* **PROBLEM TO WORK ON**:
One number is the expected answer: the count of lines in the material below containing the word "agent".

* **GIVEN RECORDS**:
'''

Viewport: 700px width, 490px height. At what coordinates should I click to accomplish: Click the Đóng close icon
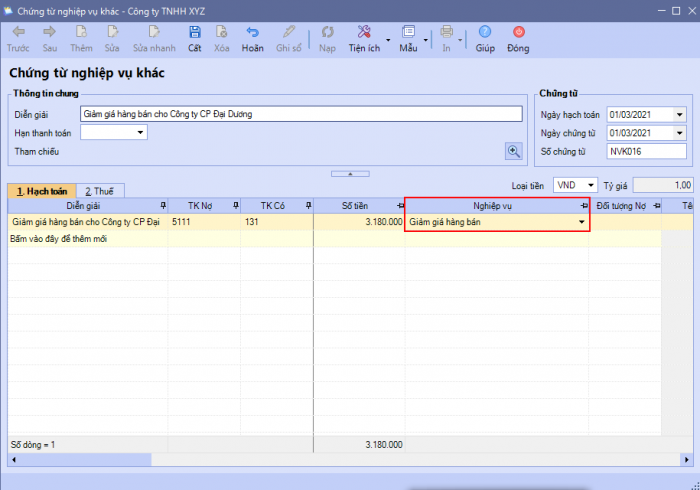click(518, 32)
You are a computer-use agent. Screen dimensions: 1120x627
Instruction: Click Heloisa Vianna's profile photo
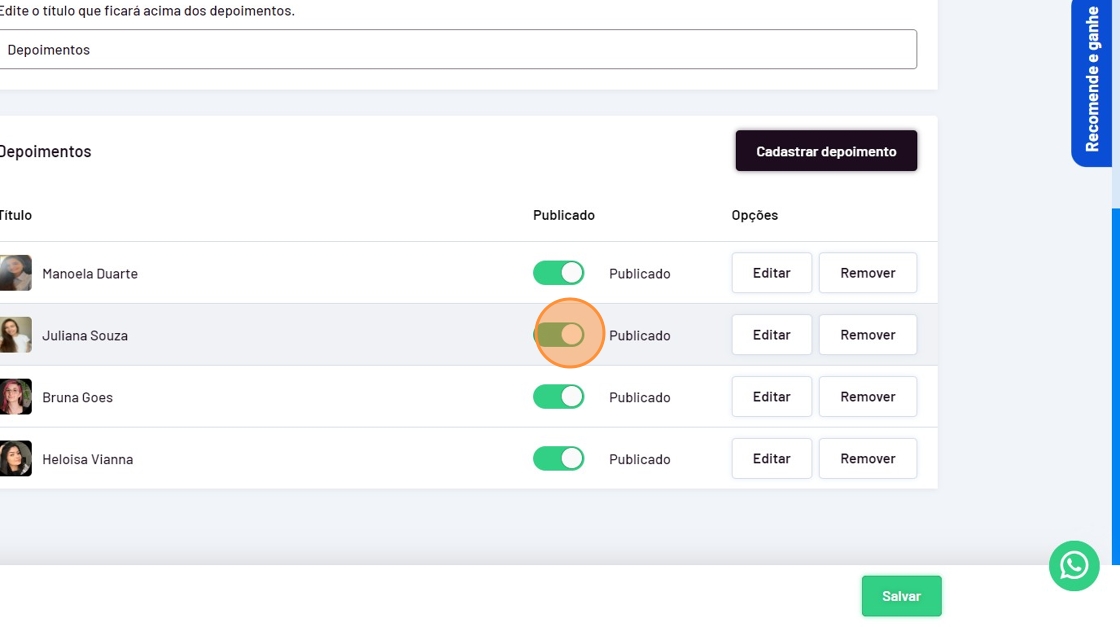tap(15, 459)
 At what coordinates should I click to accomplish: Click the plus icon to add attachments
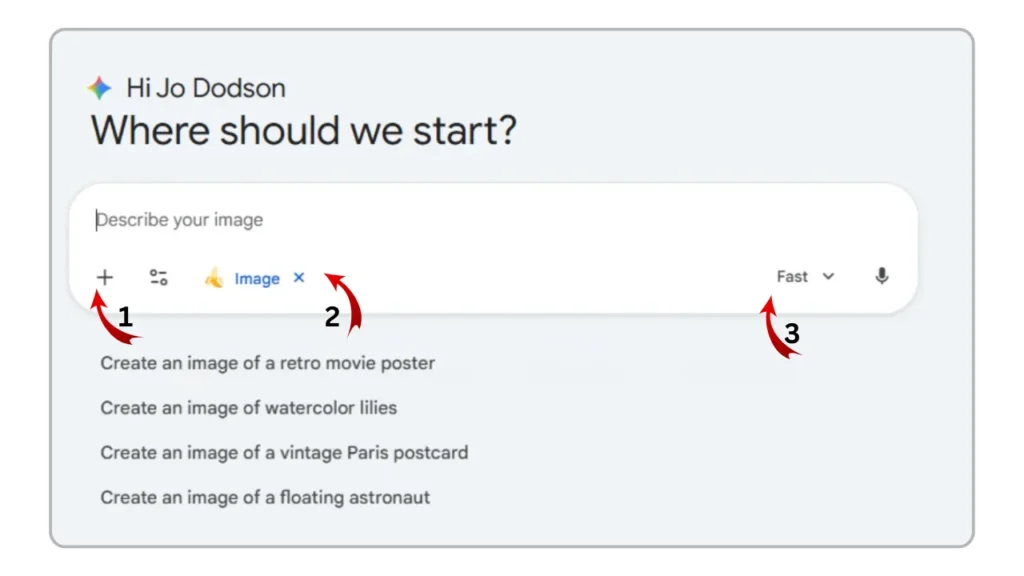click(104, 277)
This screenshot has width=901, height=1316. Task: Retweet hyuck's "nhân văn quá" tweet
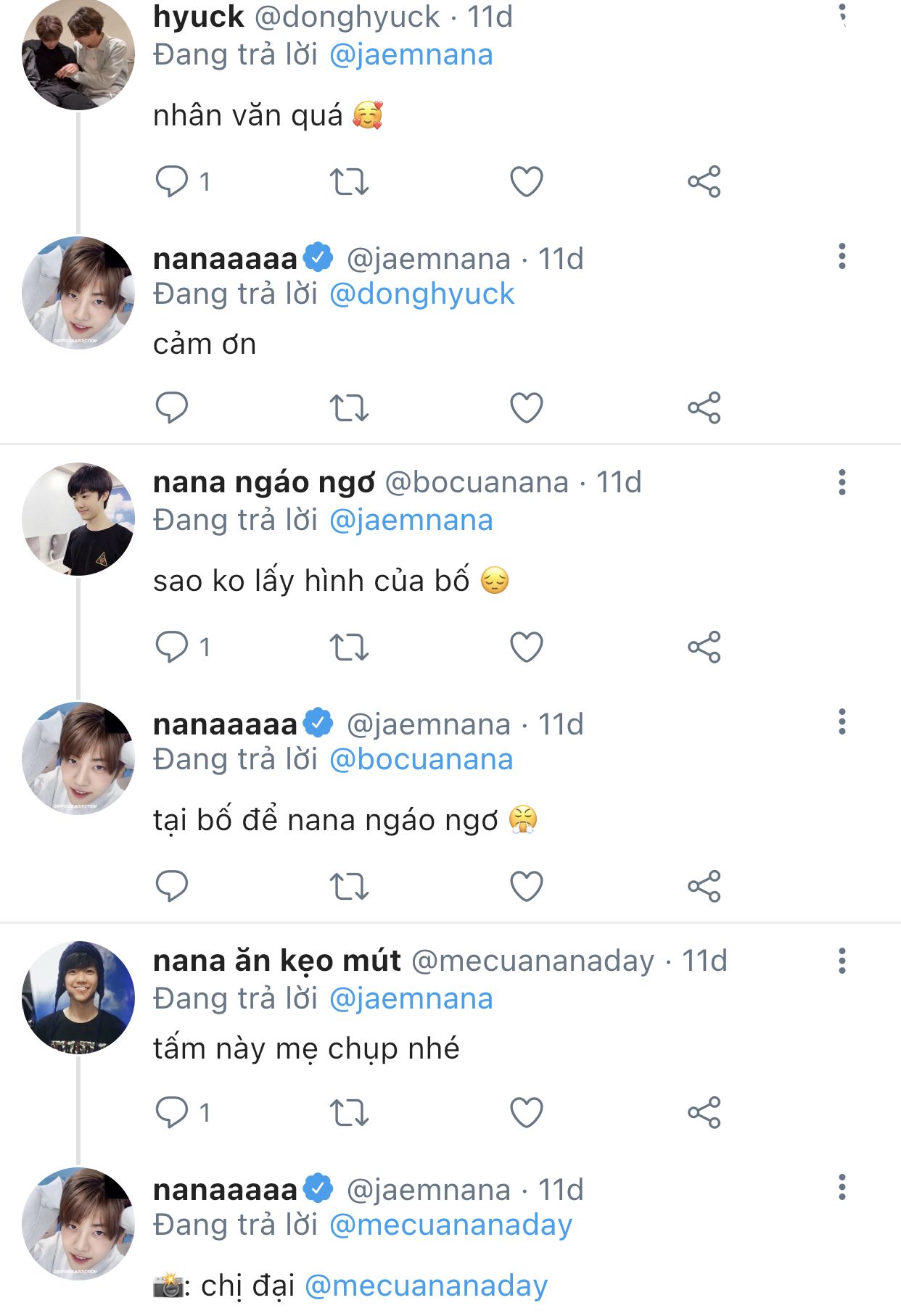pos(349,182)
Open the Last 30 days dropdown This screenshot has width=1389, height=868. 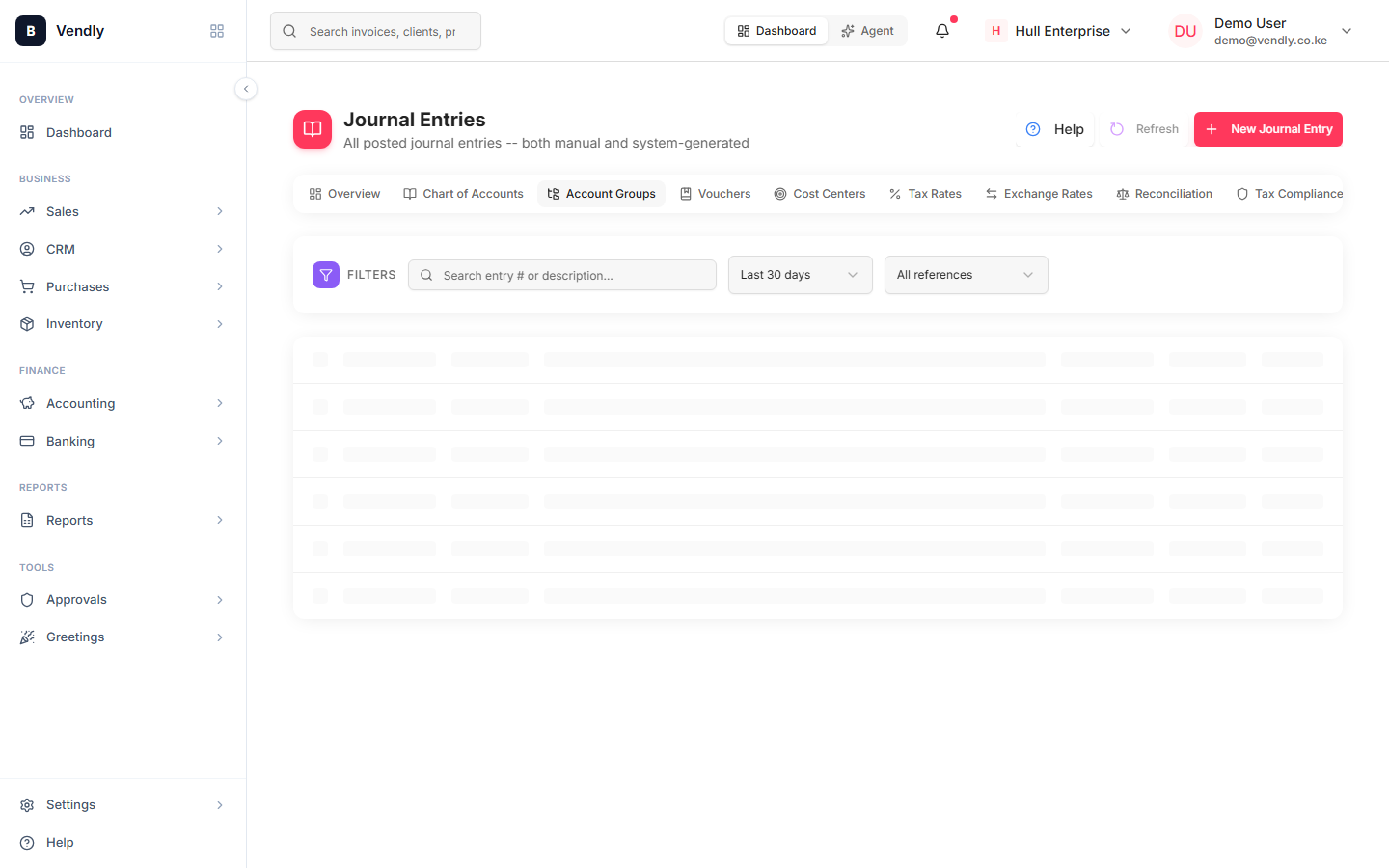pyautogui.click(x=801, y=275)
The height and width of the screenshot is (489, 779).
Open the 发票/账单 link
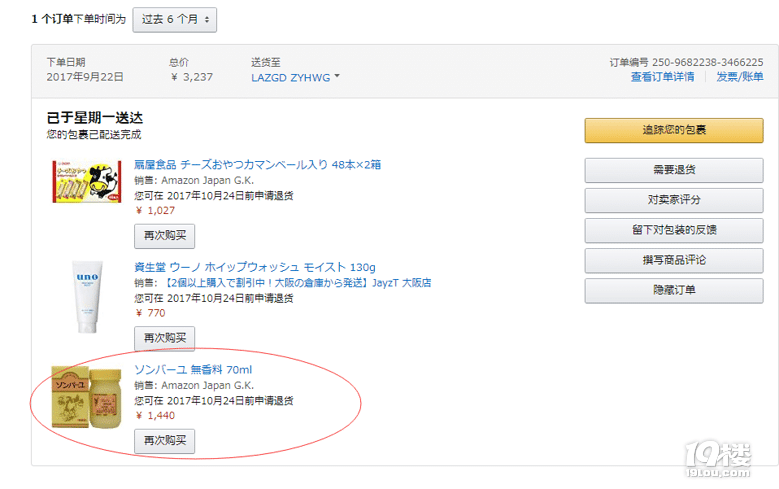[739, 77]
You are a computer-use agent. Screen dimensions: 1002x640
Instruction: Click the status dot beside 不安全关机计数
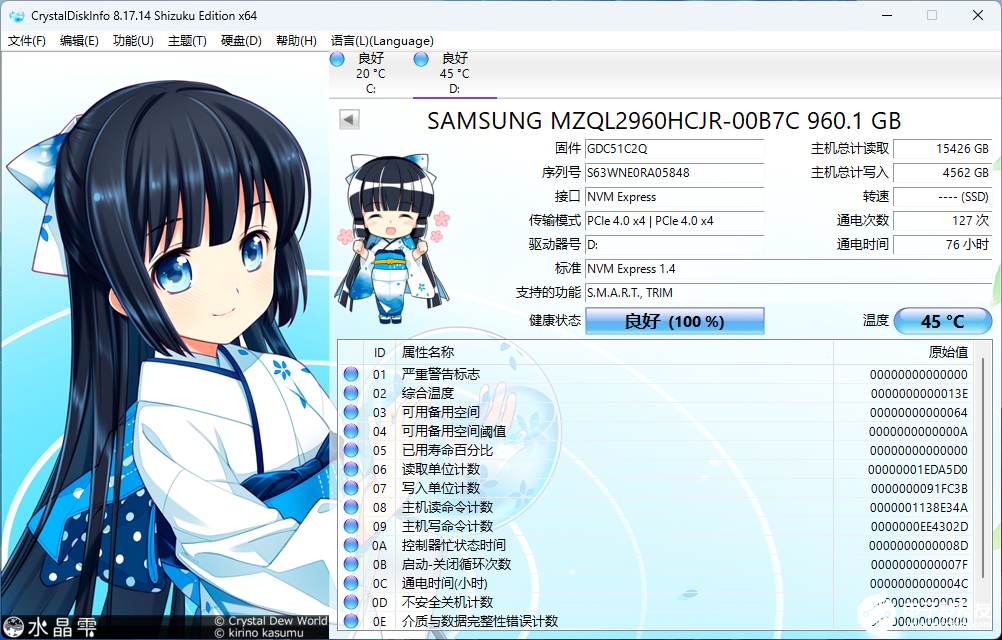349,602
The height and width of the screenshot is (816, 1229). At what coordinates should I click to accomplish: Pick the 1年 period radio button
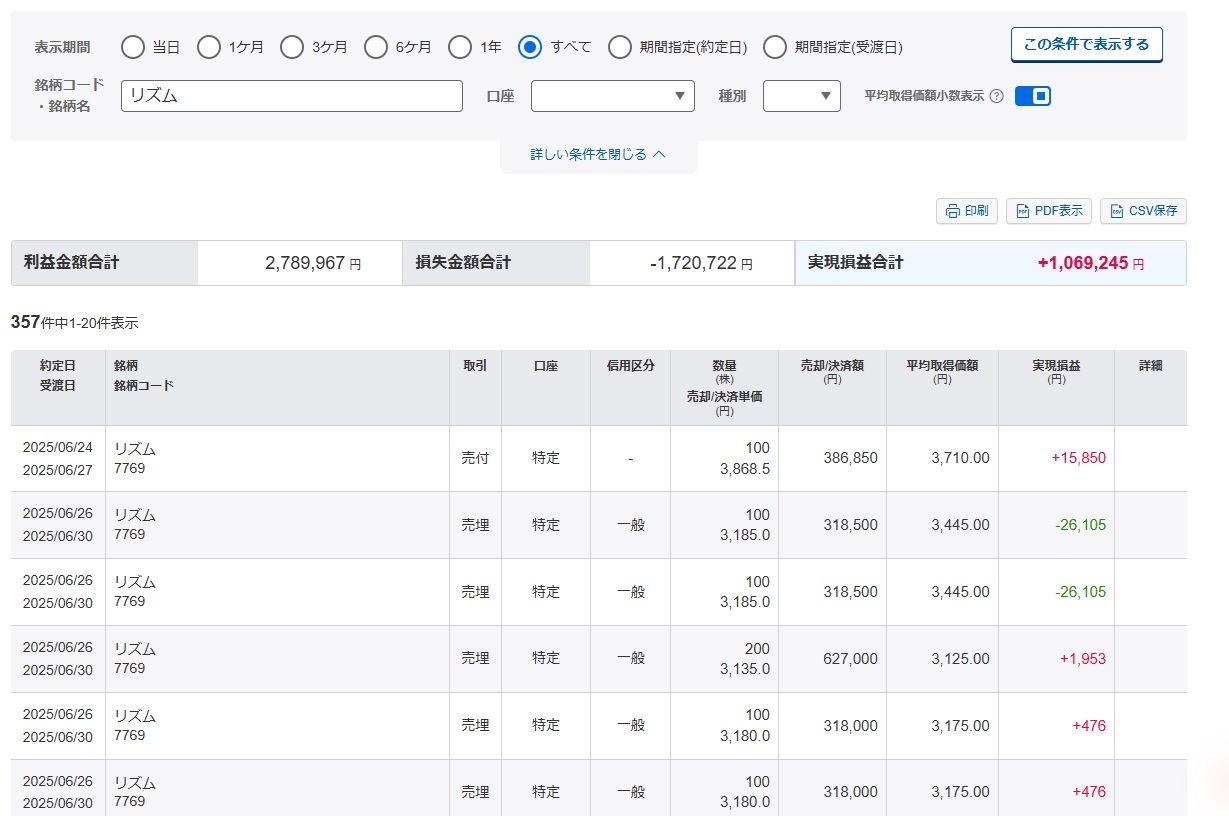pyautogui.click(x=460, y=47)
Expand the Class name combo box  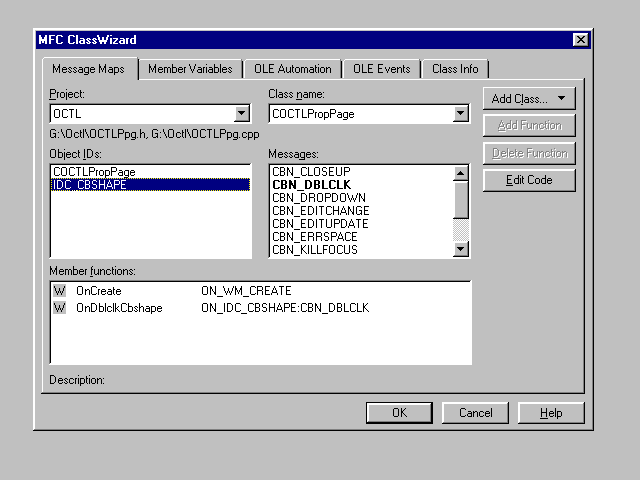460,114
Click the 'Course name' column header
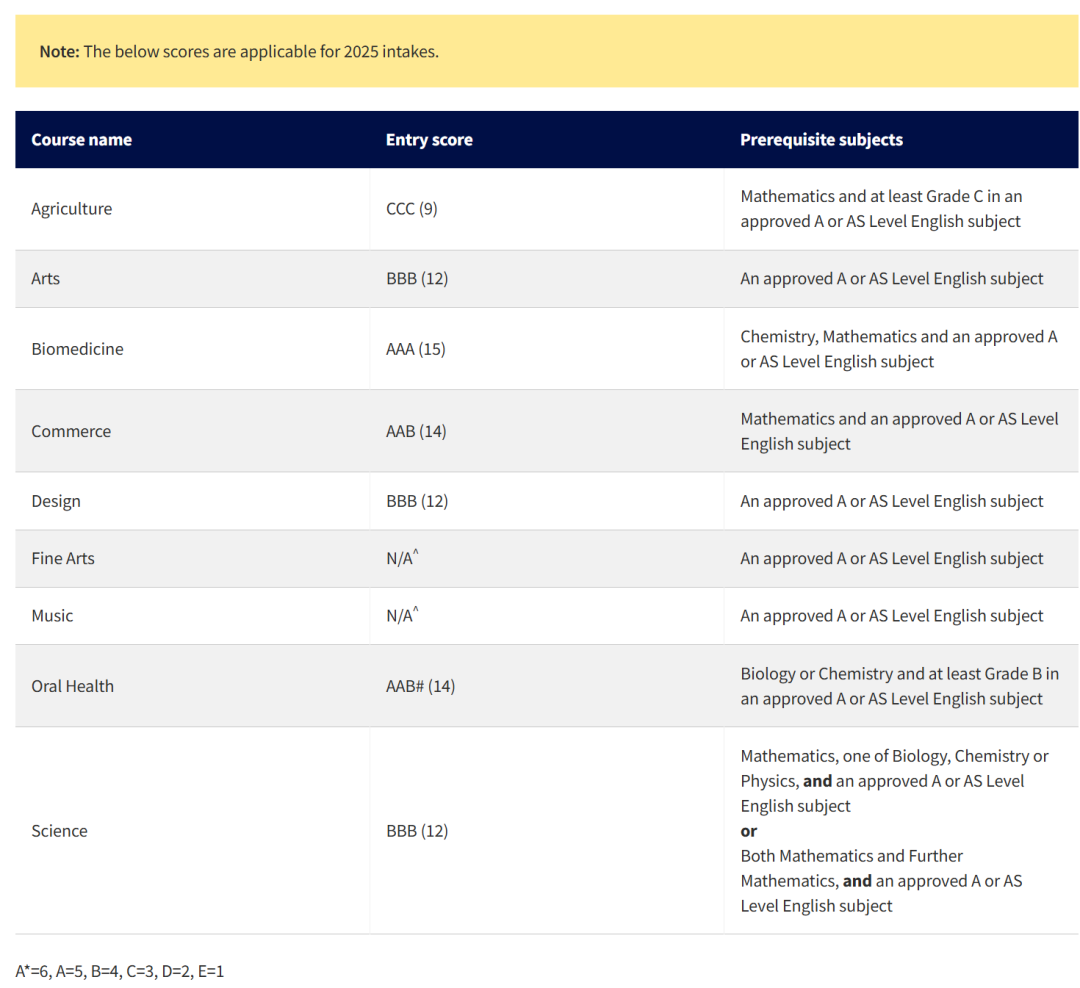 (x=82, y=140)
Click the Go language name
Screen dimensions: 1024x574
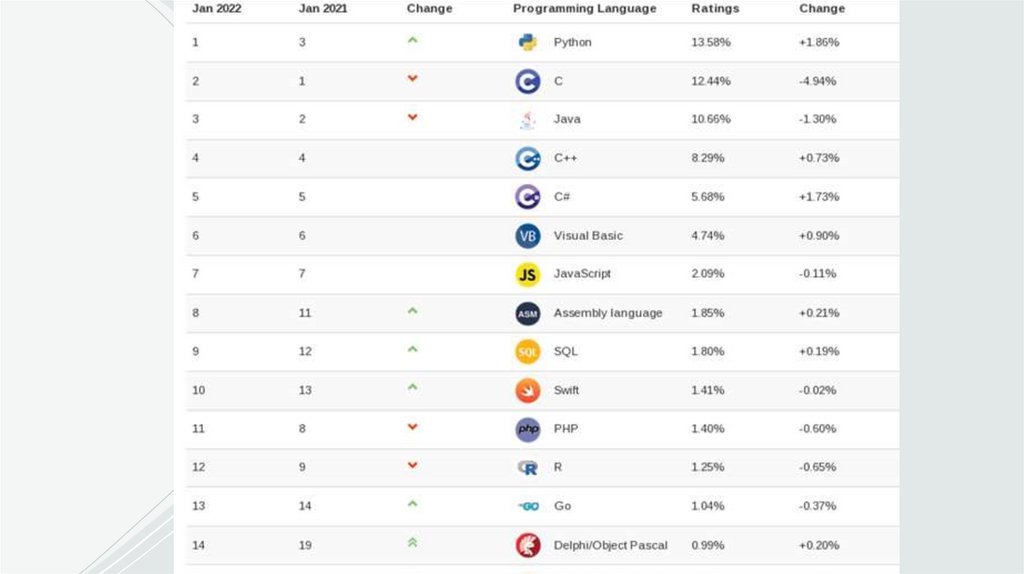pyautogui.click(x=562, y=506)
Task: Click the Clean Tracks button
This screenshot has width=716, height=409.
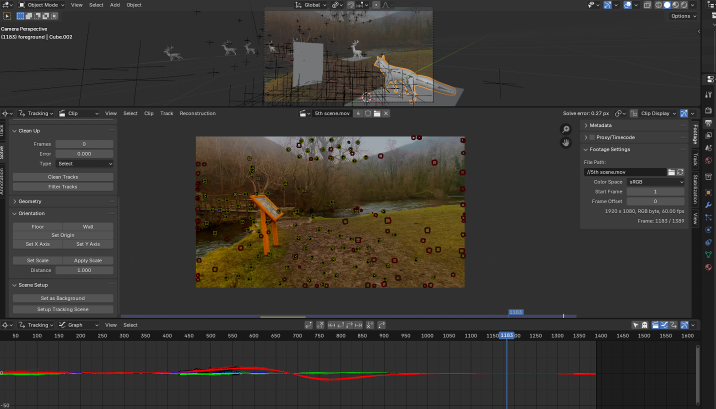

'''

* **WRITTEN ANSWER**:
2